**WHAT THIS TASK INVOLVES:**
Output everything from the line containing "Click the green" down to the line containing "click(62, 81)", inclusive, as a two-column CSV with the headers instruction and response. Use one row per data item, putting its text and its answer each in a single quoted field with line breaks replaced by spaces.
***** EXTRACTED RECORDS *****
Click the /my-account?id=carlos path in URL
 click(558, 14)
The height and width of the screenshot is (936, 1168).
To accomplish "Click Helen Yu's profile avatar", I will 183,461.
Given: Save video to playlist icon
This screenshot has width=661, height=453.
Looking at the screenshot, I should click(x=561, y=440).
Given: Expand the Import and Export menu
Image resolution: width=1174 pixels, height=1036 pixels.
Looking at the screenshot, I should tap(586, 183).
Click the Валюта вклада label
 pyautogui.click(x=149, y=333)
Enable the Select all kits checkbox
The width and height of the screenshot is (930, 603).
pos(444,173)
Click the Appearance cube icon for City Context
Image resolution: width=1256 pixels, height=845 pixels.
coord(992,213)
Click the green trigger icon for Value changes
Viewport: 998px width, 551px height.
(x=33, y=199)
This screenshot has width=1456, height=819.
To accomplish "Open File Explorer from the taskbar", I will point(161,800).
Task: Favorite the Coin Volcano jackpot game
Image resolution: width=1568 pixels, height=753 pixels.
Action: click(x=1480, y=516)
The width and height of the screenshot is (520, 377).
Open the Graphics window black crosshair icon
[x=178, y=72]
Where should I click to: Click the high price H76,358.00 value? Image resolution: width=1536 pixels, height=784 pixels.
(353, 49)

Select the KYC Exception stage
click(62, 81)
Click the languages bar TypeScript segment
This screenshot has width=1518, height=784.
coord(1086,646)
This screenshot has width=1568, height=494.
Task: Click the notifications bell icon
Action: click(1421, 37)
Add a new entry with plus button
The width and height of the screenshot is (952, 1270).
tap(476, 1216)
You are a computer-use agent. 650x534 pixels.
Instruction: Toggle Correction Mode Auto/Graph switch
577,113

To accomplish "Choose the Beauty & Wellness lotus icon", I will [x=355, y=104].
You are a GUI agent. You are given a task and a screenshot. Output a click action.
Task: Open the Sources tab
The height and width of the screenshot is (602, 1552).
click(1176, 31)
*****
**EXERCISE SOLUTION:**
instruction,response
"Click the green trigger icon for Value changes Viewport: 998px width, 551px height.","(x=33, y=199)"
"This screenshot has width=1456, height=819. To accomplish ""Open File Explorer from the taskbar"",","I will point(161,800)."
"Task: Favorite the Coin Volcano jackpot game Image resolution: width=1568 pixels, height=753 pixels.","Action: click(x=1480, y=516)"
"The width and height of the screenshot is (520, 377). Open the Graphics window black crosshair icon","[x=178, y=72]"
"Where should I click to: Click the high price H76,358.00 value? Image resolution: width=1536 pixels, height=784 pixels.","(353, 49)"
"Select the KYC Exception stage","click(62, 81)"